A question I asked on the radio show was why Jerusalem? A Lodge of the Holy Saints John yes, but why Jerusalem? And of course the obvious answer was that this is the area where King Solomon’s Temple was located. But I was searching for a still deeper symbolism here. And I found it when I read Brother Halpaus’ article.

“Jerusalem”, says Halpaus, “has a symbolic meaning of peace, rest and contentment. The name Jerusalem means City of Peace”. I have long held that world peace and Freemasonry have a direct correlation, and that every Lodge room is a sanctuary of peace and harmony and accord.

Brother Halpaus starts his article with a quote from the Book of Common Prayer. I will end with it.

“O pray for the peace of Jerusalem; they shall prosper that love thee. Peace be within thy walls; and plenteous within thy palaces. For my brethren and companion’s sakes; I will wish thee prosperity. Yea, because of the house of the Lord our god; I will seek to do thee good.”

1 comment:

Gingerman said...

In the middle ages, Jerusalem was thought of as the center of the world: the point within the circle of the lands. The spiritual city was seen as circular itself.

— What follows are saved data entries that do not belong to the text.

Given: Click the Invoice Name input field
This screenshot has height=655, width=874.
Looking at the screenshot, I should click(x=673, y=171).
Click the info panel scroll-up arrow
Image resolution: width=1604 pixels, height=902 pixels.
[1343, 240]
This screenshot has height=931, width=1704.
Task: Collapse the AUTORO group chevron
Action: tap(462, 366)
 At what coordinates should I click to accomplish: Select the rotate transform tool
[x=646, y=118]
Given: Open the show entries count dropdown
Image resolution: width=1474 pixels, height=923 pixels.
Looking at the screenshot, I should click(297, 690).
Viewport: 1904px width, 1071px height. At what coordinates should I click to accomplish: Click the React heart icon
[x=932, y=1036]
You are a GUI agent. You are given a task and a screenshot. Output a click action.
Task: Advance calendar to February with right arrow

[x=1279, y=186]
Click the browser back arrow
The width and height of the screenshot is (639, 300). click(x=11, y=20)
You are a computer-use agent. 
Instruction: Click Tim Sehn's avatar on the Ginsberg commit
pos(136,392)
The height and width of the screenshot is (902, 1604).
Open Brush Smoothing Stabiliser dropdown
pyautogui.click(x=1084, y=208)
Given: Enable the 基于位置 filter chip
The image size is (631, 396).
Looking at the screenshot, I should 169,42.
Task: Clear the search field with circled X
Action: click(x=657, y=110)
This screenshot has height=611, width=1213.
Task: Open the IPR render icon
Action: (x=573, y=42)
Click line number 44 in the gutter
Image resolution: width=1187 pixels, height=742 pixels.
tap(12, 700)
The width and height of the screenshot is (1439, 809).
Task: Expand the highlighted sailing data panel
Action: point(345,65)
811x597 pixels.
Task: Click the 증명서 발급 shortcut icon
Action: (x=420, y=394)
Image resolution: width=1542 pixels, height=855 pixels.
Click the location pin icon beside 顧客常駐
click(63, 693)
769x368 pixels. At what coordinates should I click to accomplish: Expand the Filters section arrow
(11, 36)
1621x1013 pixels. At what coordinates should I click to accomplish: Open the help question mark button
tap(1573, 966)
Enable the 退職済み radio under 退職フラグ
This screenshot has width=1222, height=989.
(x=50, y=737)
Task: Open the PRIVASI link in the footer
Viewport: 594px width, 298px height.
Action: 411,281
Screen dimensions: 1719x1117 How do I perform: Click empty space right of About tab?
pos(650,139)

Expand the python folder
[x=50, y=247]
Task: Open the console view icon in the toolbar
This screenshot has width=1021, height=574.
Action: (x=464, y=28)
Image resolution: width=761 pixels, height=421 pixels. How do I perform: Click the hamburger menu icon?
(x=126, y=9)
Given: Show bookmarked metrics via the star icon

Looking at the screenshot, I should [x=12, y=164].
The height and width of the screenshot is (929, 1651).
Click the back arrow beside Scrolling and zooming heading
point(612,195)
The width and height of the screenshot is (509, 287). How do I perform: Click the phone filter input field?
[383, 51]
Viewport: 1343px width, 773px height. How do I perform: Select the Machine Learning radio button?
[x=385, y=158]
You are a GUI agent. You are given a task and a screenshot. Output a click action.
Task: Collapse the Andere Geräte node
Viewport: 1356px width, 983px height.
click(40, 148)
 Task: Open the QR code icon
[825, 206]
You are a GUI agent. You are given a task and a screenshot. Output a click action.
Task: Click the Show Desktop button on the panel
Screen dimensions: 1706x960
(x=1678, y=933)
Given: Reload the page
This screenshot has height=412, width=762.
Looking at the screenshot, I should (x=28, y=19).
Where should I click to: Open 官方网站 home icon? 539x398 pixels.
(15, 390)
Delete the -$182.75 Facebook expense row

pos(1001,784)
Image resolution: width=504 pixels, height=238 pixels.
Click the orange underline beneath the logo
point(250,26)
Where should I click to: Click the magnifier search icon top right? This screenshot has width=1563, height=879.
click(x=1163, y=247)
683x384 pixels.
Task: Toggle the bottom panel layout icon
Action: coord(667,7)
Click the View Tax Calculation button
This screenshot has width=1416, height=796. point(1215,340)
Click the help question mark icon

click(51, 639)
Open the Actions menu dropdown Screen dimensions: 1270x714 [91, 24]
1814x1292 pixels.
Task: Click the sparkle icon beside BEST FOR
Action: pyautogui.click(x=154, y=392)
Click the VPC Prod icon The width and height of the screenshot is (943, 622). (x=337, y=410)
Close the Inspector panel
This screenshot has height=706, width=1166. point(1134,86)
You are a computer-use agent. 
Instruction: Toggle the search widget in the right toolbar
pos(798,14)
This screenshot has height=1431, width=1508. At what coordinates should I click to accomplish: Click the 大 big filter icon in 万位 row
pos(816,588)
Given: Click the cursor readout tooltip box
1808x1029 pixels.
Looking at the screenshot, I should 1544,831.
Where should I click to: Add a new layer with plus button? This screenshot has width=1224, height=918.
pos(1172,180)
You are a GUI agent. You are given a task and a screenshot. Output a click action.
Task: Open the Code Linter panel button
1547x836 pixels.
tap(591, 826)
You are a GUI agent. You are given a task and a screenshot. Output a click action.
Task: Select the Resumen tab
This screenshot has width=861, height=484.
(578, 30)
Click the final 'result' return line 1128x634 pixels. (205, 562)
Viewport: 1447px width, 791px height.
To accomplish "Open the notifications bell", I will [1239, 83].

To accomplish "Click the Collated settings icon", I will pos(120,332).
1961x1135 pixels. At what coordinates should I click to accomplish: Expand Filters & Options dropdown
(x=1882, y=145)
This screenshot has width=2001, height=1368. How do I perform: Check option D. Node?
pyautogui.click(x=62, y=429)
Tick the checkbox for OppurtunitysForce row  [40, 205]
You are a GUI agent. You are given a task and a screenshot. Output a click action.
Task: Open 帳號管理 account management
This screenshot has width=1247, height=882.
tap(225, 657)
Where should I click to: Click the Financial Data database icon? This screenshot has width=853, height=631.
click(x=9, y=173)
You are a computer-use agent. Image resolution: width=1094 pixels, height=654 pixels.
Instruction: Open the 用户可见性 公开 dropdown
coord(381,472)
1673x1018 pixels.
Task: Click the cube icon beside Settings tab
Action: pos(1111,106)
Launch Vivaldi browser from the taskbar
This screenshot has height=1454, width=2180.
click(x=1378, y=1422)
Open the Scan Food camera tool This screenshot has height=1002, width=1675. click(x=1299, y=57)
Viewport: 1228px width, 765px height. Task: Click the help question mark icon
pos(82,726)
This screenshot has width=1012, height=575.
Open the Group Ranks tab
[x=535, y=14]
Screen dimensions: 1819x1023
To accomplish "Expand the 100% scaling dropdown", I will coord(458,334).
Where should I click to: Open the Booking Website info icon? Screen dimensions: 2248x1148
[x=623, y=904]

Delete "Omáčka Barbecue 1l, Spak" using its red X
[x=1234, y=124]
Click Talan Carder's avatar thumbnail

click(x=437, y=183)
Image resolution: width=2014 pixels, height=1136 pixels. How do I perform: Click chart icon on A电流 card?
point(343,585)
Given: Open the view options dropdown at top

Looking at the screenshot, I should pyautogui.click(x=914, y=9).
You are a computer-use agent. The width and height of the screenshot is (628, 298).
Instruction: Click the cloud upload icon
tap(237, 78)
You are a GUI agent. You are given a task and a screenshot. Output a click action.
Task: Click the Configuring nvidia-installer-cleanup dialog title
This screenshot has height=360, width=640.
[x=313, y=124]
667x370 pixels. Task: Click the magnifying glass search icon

The links below have several maps and a good discussion of this:

In this, 13th century map, Jerusalem is shown as circular, and the buildings are crowned (perhaps imaginatively on my part) with compasses. Actually, there is another, similar map out there that is much more specifically Masonic in its imagery, but I can't find it just now.

Our image of the point in the circle flanked by two lines, said to representative of the Holy Saints John is an accurate depictation of this mystical City on the Hill, bounded by the two most significant solar events of the year. The center of the earth bounded by the universe.